Saved data entries
⁂

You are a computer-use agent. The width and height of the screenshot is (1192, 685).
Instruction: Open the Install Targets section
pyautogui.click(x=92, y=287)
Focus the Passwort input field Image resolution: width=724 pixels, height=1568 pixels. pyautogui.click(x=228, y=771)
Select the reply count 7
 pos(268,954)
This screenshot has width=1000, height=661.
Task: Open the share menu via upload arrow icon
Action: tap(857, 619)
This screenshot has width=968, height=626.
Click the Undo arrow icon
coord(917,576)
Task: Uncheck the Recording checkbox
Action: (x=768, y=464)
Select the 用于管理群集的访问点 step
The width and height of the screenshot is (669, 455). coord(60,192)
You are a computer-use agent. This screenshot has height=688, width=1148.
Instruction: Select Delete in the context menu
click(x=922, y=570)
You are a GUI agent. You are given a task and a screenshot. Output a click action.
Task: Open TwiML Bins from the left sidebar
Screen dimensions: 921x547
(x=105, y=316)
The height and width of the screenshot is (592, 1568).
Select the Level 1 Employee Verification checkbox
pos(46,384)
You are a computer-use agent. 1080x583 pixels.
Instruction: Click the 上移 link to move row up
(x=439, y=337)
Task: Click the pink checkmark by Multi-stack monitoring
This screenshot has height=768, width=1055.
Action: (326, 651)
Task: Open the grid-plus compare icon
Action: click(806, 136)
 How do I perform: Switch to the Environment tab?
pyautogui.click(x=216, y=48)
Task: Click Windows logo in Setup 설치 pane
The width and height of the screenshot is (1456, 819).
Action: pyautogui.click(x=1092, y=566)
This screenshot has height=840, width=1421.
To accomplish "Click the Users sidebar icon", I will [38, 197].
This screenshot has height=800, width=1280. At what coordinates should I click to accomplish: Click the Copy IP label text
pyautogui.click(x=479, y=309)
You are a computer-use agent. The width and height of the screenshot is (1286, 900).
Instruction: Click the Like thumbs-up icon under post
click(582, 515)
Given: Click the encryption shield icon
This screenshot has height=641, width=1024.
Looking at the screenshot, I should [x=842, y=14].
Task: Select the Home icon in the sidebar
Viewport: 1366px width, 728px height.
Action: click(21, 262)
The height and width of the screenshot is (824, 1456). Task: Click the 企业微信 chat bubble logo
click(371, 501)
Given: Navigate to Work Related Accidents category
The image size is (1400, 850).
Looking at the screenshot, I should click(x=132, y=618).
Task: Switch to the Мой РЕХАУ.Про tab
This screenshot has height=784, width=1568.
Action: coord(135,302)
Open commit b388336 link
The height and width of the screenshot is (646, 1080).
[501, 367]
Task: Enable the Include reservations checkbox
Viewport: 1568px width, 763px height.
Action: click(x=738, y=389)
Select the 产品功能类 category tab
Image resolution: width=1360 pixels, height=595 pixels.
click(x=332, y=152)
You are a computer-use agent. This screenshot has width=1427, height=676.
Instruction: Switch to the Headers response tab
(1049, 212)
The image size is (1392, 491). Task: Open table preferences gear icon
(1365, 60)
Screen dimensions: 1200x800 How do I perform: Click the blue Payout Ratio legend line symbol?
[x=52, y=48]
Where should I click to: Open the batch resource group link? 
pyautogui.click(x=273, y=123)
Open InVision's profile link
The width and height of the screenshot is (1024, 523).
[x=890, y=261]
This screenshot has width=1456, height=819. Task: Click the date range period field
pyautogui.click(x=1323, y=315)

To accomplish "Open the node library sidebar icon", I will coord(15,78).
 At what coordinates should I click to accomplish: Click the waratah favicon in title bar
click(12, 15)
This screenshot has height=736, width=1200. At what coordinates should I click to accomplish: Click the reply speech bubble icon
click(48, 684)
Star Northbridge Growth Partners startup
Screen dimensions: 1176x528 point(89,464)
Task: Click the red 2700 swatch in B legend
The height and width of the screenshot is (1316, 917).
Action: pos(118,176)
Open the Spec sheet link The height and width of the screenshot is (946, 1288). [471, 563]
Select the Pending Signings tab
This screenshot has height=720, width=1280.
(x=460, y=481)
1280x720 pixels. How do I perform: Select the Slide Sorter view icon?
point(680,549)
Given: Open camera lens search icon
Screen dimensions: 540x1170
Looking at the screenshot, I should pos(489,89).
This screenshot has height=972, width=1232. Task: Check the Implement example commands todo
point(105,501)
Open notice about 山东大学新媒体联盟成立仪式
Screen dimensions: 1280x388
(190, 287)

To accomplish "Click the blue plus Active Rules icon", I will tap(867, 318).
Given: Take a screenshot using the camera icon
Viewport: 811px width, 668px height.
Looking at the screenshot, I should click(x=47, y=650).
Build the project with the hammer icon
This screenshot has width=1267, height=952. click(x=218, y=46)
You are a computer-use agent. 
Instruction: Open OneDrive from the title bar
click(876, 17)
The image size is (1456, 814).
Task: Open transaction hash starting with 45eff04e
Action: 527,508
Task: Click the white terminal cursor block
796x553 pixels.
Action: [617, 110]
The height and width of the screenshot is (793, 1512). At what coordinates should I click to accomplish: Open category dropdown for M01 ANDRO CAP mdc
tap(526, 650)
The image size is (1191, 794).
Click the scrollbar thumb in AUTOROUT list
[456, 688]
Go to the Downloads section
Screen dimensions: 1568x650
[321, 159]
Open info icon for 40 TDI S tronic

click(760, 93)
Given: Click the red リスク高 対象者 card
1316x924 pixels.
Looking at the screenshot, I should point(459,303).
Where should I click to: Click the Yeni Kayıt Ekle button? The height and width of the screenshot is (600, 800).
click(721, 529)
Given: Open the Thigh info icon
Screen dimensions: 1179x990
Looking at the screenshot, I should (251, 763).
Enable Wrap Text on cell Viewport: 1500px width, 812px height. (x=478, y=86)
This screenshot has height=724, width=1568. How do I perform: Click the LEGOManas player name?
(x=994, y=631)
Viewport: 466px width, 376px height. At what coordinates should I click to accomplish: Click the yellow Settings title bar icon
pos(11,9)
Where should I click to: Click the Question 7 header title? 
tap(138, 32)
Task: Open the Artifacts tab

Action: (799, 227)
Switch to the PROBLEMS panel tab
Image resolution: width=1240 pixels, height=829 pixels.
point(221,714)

⁂

» Problem statement: Recast the lines above as a numbered list, omitting any blank lines.

» Exercise solution:
1. You are a computer-use agent. The width and height of the screenshot is (1192, 685).
2. Instruction: Open the Install Targets section
3. pyautogui.click(x=92, y=287)
4. Focus the Passwort input field Image resolution: width=724 pixels, height=1568 pixels. pyautogui.click(x=228, y=771)
5. Select the reply count 7
6.  pos(268,954)
7. This screenshot has width=1000, height=661.
8. Task: Open the share menu via upload arrow icon
9. Action: tap(857, 619)
10. This screenshot has width=968, height=626.
11. Click the Undo arrow icon
12. coord(917,576)
13. Task: Uncheck the Recording checkbox
14. Action: (x=768, y=464)
15. Select the 用于管理群集的访问点 step
16. The width and height of the screenshot is (669, 455). coord(60,192)
17. You are a computer-use agent. This screenshot has height=688, width=1148.
18. Instruction: Select Delete in the context menu
19. click(x=922, y=570)
20. You are a GUI agent. You are given a task and a screenshot. Output a click action.
21. Task: Open TwiML Bins from the left sidebar
22. Screen dimensions: 921x547
23. (x=105, y=316)
24. The height and width of the screenshot is (592, 1568).
25. Select the Level 1 Employee Verification checkbox
26. pos(46,384)
27. You are a computer-use agent. 1080x583 pixels.
28. Instruction: Click the 上移 link to move row up
29. (x=439, y=337)
30. Task: Click the pink checkmark by Multi-stack monitoring
31. This screenshot has height=768, width=1055.
32. Action: (326, 651)
33. Task: Open the grid-plus compare icon
34. Action: click(806, 136)
35.  How do I perform: Switch to the Environment tab?
36. pyautogui.click(x=216, y=48)
37. Task: Click Windows logo in Setup 설치 pane
38. The width and height of the screenshot is (1456, 819).
39. Action: pyautogui.click(x=1092, y=566)
40. This screenshot has height=840, width=1421.
41. To accomplish "Click the Users sidebar icon", I will [38, 197].
42. This screenshot has height=800, width=1280. At what coordinates should I click to accomplish: Click the Copy IP label text
43. pyautogui.click(x=479, y=309)
44. You are a computer-use agent. The width and height of the screenshot is (1286, 900).
45. Instruction: Click the Like thumbs-up icon under post
46. click(582, 515)
47. Given: Click the encryption shield icon
48. This screenshot has height=641, width=1024.
49. Looking at the screenshot, I should [x=842, y=14].
50. Task: Select the Home icon in the sidebar
51. Viewport: 1366px width, 728px height.
52. Action: click(21, 262)
53. The height and width of the screenshot is (824, 1456). Task: Click the 企业微信 chat bubble logo
54. click(371, 501)
55. Given: Navigate to Work Related Accidents category
56. The image size is (1400, 850).
57. Looking at the screenshot, I should click(x=132, y=618).
58. Task: Switch to the Мой РЕХАУ.Про tab
59. This screenshot has height=784, width=1568.
60. Action: coord(135,302)
61. Open commit b388336 link
62. The height and width of the screenshot is (646, 1080).
63. [501, 367]
64. Task: Enable the Include reservations checkbox
65. Viewport: 1568px width, 763px height.
66. Action: click(x=738, y=389)
67. Select the 产品功能类 category tab
68. Image resolution: width=1360 pixels, height=595 pixels.
69. click(x=332, y=152)
70. You are a computer-use agent. This screenshot has width=1427, height=676.
71. Instruction: Switch to the Headers response tab
72. (1049, 212)
73. The image size is (1392, 491). Task: Open table preferences gear icon
74. (1365, 60)
75. Screen dimensions: 1200x800 How do I perform: Click the blue Payout Ratio legend line symbol?
76. [x=52, y=48]
77. Where should I click to: Open the batch resource group link? 
78. pyautogui.click(x=273, y=123)
79. Open InVision's profile link
80. The width and height of the screenshot is (1024, 523).
81. [x=890, y=261]
82. This screenshot has width=1456, height=819. Task: Click the date range period field
83. pyautogui.click(x=1323, y=315)
84. To accomplish "Open the node library sidebar icon", I will coord(15,78).
85.  At what coordinates should I click to accomplish: Click the waratah favicon in title bar
86. click(12, 15)
87. This screenshot has height=736, width=1200. At what coordinates should I click to accomplish: Click the reply speech bubble icon
88. click(48, 684)
89. Star Northbridge Growth Partners startup
90. Screen dimensions: 1176x528 point(89,464)
91. Task: Click the red 2700 swatch in B legend
92. The height and width of the screenshot is (1316, 917).
93. Action: pos(118,176)
94. Open the Spec sheet link The height and width of the screenshot is (946, 1288). [471, 563]
95. Select the Pending Signings tab
96. This screenshot has height=720, width=1280.
97. (x=460, y=481)
98. 1280x720 pixels. How do I perform: Select the Slide Sorter view icon?
99. point(680,549)
100. Given: Open camera lens search icon
101. Screen dimensions: 540x1170
102. Looking at the screenshot, I should pos(489,89).
103. This screenshot has height=972, width=1232. Task: Check the Implement example commands todo
104. point(105,501)
105. Open notice about 山东大学新媒体联盟成立仪式
106. Screen dimensions: 1280x388
107. (190, 287)
108. To accomplish "Click the blue plus Active Rules icon", I will tap(867, 318).
109. Given: Take a screenshot using the camera icon
110. Viewport: 811px width, 668px height.
111. Looking at the screenshot, I should click(x=47, y=650).
112. Build the project with the hammer icon
113. This screenshot has width=1267, height=952. click(x=218, y=46)
114. You are a computer-use agent. 
115. Instruction: Open OneDrive from the title bar
116. click(876, 17)
117. The image size is (1456, 814).
118. Task: Open transaction hash starting with 45eff04e
119. Action: 527,508
120. Task: Click the white terminal cursor block
121. 796x553 pixels.
122. Action: [617, 110]
123. The height and width of the screenshot is (793, 1512). At what coordinates should I click to accomplish: Open category dropdown for M01 ANDRO CAP mdc
124. tap(526, 650)
125. The image size is (1191, 794).
126. Click the scrollbar thumb in AUTOROUT list
127. [456, 688]
128. Go to the Downloads section
129. Screen dimensions: 1568x650
130. [321, 159]
131. Open info icon for 40 TDI S tronic
132. click(760, 93)
133. Given: Click the red リスク高 対象者 card
134. 1316x924 pixels.
135. Looking at the screenshot, I should point(459,303).
136. Where should I click to: Click the Yeni Kayıt Ekle button? The height and width of the screenshot is (600, 800).
137. click(721, 529)
138. Given: Open the Thigh info icon
139. Screen dimensions: 1179x990
140. Looking at the screenshot, I should (251, 763).
141. Enable Wrap Text on cell Viewport: 1500px width, 812px height. (x=478, y=86)
142. This screenshot has height=724, width=1568. How do I perform: Click the LEGOManas player name?
143. (x=994, y=631)
144. Viewport: 466px width, 376px height. At what coordinates should I click to accomplish: Click the yellow Settings title bar icon
145. pos(11,9)
146. Where should I click to: Click the Question 7 header title? 
147. tap(138, 32)
148. Task: Open the Artifacts tab
149. Action: (799, 227)
150. Switch to the PROBLEMS panel tab
151. Image resolution: width=1240 pixels, height=829 pixels.
152. point(221,714)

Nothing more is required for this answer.